**PETUNJUK PENGERJAAN**
#1 Tentukan apakah setiap pernyataan berikut sesuai dengan petikan dokumen di bawah, lalu jawab ya atau tidak dan sertakan kutipan persis dari petikan yang menjadi penentunya: (a) penumpang lain merasa terganggu oleh kebisingan kelompok itu; (b) kelompok itu bercakap-cakap dalam bahasa Jepang; (c) kejadian tersebut dialami sendiri oleh penulis.
#2 Berdasarkan petikan dokumen di bawah, kapan teman di Facebook itu mengalami kejadian dalam penerbangan tersebut?
#3 Kutip tanpa perubahan bagian petikan dokumen di bawah, mulai dari kata-kata "Dalam sebuah penerbangan, sekelompok" dan berhenti setelah kata-kata "ada yang paham.".

**PETIKAN DOKUMEN**

--------------------

Dalam sebuah penerbangan, sekelompok orang tak henti berbicara satu sama lain. Riuh sekali. Ribut. Entah apa yang mereka percakapkan. Tidak ada yang mengerti karena mereka menggunakan bahasa asing. Bahasa Cina. Entah dialek Shanghai, entah Kanton. Atau barangkali bukan dialek keduanya. Tidak ada yang paham.
Mereka tak mengerti tentang antrian. Maunya nyelonong saja. Penumpang lain cukup terganggu dengan kebisingan yang mereka ciptakan. Juga tidak nyaman dengan tingkah mereka. Sepertinya, tak terdidik. Mereka pekerja. Mungkin buruh kasar yang murah. Ini pengalaman seorang teman di Facebook ketika mudik beberapa hari lalu.

--------------------

**DAFTAR YANG DISEDIAKAN**
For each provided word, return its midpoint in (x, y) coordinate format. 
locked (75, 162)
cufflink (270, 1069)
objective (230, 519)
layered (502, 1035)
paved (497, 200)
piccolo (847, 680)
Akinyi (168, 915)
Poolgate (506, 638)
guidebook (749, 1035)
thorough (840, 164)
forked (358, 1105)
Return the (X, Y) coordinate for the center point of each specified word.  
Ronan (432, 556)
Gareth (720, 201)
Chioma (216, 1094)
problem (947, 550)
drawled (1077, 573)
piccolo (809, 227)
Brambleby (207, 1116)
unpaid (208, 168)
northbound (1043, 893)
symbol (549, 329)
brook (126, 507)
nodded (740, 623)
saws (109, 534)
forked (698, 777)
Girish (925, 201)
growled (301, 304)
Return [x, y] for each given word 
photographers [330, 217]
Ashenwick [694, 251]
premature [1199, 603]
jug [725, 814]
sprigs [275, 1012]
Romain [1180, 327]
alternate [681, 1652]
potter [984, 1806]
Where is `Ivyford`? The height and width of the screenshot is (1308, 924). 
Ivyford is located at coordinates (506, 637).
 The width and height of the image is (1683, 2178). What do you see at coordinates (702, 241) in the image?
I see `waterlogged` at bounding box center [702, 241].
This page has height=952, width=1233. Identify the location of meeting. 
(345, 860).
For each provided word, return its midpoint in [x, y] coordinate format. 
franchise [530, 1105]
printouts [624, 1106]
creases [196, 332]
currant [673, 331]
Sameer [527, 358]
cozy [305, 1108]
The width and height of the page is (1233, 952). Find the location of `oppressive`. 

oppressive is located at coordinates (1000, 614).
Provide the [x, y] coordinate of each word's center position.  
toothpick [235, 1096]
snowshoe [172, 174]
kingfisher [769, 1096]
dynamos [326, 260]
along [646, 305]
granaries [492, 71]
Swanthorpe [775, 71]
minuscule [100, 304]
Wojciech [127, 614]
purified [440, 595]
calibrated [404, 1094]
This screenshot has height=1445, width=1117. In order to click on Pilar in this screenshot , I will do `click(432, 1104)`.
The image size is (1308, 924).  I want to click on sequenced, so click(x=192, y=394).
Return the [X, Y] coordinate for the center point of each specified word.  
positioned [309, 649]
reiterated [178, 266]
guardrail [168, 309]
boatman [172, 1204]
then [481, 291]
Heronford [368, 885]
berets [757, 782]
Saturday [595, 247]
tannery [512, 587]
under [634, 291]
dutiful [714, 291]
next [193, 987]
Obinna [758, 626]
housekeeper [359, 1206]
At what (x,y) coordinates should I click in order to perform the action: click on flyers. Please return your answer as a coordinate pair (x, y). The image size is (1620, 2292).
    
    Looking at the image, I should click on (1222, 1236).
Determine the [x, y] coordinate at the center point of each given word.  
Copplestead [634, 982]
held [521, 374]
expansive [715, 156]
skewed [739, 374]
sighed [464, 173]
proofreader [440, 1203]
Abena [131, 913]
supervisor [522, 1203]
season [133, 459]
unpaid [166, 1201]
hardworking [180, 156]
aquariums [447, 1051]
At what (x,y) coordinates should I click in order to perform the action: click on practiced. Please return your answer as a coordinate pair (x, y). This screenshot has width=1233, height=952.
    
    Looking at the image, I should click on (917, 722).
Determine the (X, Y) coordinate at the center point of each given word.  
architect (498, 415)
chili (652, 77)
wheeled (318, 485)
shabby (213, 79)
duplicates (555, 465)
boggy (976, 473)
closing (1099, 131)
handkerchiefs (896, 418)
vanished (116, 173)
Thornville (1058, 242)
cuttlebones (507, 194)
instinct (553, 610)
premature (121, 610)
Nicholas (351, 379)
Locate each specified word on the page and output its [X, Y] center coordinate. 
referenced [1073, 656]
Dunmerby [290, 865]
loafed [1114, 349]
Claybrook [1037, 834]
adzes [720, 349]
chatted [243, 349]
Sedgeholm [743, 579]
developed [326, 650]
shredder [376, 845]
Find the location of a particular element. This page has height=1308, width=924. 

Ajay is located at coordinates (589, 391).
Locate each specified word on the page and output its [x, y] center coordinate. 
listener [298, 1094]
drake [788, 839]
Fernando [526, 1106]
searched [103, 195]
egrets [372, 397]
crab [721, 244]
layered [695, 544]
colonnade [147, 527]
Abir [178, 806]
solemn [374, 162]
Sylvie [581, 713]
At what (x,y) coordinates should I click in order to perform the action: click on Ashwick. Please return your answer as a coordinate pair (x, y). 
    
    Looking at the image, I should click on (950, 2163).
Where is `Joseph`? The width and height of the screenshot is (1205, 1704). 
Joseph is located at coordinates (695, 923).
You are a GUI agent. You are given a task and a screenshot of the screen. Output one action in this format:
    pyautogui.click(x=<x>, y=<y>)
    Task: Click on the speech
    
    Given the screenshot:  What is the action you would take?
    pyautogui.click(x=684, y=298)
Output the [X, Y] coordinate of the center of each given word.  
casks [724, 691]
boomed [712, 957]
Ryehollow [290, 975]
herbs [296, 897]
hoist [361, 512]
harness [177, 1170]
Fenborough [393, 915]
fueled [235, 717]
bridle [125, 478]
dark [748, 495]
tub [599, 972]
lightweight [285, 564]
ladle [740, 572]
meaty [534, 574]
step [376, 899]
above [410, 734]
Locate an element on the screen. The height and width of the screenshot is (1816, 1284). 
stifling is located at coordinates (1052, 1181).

--------------------

**HASIL YANG DIHARAPKAN**
#1
(a) Ya: "Penumpang lain cukup terganggu dengan kebisingan yang mereka ciptakan."
(b) Tidak: "Bahasa Cina."
(c) Tidak: "Ini pengalaman seorang teman di Facebook ketika mudik beberapa hari lalu."

#2 Ketika mudik beberapa hari lalu.

#3
Dalam sebuah penerbangan, sekelompok orang tak henti berbicara satu sama lain. Riuh sekali. Ribut. Entah apa yang mereka percakapkan. Tidak ada yang mengerti karena mereka menggunakan bahasa asing. Bahasa Cina. Entah dialek Shanghai, entah Kanton. Atau barangkali bukan dialek keduanya. Tidak ada yang paham.